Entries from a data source

• • • • • • •

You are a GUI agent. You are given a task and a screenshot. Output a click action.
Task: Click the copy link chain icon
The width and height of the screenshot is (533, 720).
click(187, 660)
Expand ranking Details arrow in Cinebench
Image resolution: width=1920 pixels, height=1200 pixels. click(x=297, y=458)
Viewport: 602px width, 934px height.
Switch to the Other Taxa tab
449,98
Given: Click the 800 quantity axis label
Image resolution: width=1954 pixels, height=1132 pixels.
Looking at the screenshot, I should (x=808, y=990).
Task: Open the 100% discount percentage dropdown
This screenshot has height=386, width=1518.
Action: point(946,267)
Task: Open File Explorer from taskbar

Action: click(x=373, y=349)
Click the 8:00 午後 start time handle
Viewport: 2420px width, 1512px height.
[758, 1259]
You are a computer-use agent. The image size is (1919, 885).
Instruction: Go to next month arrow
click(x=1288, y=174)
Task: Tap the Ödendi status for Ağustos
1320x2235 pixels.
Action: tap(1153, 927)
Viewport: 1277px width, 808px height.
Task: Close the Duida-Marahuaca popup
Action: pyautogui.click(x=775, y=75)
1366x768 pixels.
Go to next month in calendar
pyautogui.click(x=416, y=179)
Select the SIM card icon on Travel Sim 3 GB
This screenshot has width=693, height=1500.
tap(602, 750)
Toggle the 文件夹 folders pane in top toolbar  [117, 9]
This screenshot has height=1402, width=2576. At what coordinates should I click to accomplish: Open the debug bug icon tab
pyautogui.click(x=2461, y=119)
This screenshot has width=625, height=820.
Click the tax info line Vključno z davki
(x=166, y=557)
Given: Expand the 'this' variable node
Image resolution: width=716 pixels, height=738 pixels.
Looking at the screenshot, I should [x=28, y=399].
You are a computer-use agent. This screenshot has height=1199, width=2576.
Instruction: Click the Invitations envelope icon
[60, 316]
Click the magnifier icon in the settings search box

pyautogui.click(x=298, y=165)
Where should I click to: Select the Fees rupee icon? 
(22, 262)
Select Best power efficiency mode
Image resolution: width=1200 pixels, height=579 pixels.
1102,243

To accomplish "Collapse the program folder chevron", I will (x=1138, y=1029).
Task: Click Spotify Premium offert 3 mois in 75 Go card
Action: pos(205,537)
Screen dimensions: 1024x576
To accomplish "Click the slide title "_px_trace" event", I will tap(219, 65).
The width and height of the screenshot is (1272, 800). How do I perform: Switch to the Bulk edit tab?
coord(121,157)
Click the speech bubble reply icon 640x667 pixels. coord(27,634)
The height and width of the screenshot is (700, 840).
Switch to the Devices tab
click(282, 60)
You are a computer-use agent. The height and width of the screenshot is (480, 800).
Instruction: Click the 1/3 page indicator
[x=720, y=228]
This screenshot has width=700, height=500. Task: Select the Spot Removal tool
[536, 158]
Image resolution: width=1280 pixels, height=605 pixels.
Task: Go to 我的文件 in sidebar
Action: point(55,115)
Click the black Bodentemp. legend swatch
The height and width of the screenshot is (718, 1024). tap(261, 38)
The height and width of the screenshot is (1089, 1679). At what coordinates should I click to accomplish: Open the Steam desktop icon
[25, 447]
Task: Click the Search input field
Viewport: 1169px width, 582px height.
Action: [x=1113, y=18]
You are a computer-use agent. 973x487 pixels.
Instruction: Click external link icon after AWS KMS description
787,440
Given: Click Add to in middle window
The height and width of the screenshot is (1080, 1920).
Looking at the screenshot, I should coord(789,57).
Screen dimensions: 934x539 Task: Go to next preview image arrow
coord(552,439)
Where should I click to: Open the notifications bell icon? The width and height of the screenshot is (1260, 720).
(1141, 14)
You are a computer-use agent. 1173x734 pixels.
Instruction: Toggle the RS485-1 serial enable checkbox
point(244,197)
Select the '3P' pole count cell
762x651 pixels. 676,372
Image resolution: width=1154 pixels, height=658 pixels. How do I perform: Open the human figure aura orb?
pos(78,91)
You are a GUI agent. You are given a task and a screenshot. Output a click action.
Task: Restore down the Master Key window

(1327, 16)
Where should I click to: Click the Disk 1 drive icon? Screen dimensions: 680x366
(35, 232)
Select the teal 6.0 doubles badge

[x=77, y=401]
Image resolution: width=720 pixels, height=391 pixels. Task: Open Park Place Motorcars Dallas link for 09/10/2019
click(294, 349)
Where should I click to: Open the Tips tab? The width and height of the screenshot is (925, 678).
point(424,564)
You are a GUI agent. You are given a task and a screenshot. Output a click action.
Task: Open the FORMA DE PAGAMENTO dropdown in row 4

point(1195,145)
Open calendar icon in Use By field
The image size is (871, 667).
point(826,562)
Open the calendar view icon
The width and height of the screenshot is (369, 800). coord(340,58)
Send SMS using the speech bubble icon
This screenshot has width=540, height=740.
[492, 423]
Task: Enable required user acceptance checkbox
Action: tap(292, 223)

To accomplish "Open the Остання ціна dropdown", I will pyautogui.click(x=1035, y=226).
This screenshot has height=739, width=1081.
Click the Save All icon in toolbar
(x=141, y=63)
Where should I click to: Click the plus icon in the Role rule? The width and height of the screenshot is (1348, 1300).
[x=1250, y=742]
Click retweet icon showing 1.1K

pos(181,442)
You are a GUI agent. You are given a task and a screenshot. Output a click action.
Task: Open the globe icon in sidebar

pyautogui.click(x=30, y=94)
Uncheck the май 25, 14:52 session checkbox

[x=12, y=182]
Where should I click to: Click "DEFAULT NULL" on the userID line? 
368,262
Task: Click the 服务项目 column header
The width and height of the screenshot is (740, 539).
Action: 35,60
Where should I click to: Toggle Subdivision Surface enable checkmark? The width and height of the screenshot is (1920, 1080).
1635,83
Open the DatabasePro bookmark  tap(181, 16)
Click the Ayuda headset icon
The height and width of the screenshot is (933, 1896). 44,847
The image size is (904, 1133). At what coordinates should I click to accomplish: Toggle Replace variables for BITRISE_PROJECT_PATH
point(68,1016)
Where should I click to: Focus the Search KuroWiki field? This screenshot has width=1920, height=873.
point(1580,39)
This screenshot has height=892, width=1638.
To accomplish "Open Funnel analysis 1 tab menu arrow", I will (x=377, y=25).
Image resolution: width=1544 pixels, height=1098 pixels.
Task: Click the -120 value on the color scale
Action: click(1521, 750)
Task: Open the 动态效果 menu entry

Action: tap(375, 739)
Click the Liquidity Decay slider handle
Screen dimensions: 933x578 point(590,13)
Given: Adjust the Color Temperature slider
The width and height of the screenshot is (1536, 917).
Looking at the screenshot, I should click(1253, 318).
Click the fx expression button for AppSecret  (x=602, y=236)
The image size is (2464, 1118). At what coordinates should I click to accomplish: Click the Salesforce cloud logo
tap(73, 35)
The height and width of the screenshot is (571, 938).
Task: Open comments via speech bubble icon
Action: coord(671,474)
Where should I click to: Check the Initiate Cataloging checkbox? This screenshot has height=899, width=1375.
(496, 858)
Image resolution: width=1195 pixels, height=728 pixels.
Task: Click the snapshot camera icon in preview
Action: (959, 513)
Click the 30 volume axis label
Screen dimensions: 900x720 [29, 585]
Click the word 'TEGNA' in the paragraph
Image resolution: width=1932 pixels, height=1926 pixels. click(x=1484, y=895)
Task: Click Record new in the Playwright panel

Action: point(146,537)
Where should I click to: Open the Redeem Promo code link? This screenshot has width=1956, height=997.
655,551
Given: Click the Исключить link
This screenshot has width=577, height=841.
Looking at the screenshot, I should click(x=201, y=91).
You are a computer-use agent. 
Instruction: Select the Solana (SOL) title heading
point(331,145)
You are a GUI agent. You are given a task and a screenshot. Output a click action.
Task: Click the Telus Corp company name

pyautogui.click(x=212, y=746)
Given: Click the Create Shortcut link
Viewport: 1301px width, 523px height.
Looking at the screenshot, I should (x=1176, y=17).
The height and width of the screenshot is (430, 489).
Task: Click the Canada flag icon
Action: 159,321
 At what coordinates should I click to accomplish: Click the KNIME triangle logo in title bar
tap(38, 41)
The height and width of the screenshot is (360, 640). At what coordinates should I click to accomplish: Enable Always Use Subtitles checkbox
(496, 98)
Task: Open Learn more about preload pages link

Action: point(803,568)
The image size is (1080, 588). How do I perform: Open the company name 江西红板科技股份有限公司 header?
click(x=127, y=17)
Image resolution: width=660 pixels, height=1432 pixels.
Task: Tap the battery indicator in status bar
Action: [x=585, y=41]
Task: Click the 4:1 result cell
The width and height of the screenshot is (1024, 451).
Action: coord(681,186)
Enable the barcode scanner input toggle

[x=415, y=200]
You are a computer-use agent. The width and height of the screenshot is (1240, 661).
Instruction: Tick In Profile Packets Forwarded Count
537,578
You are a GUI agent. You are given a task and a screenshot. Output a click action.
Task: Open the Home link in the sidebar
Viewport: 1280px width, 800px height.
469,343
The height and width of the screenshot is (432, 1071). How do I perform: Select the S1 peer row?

• • • • • • •

▸ **Given exercise**:
Copy the entries from the line containing "Task: Open Learn" through the end of the entries, swapping "preload" for "prefetch" and leaving everything else unchanged.

▸ **Response to the exercise**:
Task: Open Learn more about prefetch pages link

Action: point(803,568)
The image size is (1080, 588). How do I perform: Open the company name 江西红板科技股份有限公司 header?
click(x=127, y=17)
Image resolution: width=660 pixels, height=1432 pixels.
Task: Tap the battery indicator in status bar
Action: [x=585, y=41]
Task: Click the 4:1 result cell
The width and height of the screenshot is (1024, 451).
Action: coord(681,186)
Enable the barcode scanner input toggle

[x=415, y=200]
You are a computer-use agent. The width and height of the screenshot is (1240, 661).
Instruction: Tick In Profile Packets Forwarded Count
537,578
You are a GUI agent. You are given a task and a screenshot. Output a click action.
Task: Open the Home link in the sidebar
Viewport: 1280px width, 800px height.
469,343
The height and width of the screenshot is (432, 1071). How do I perform: Select the S1 peer row?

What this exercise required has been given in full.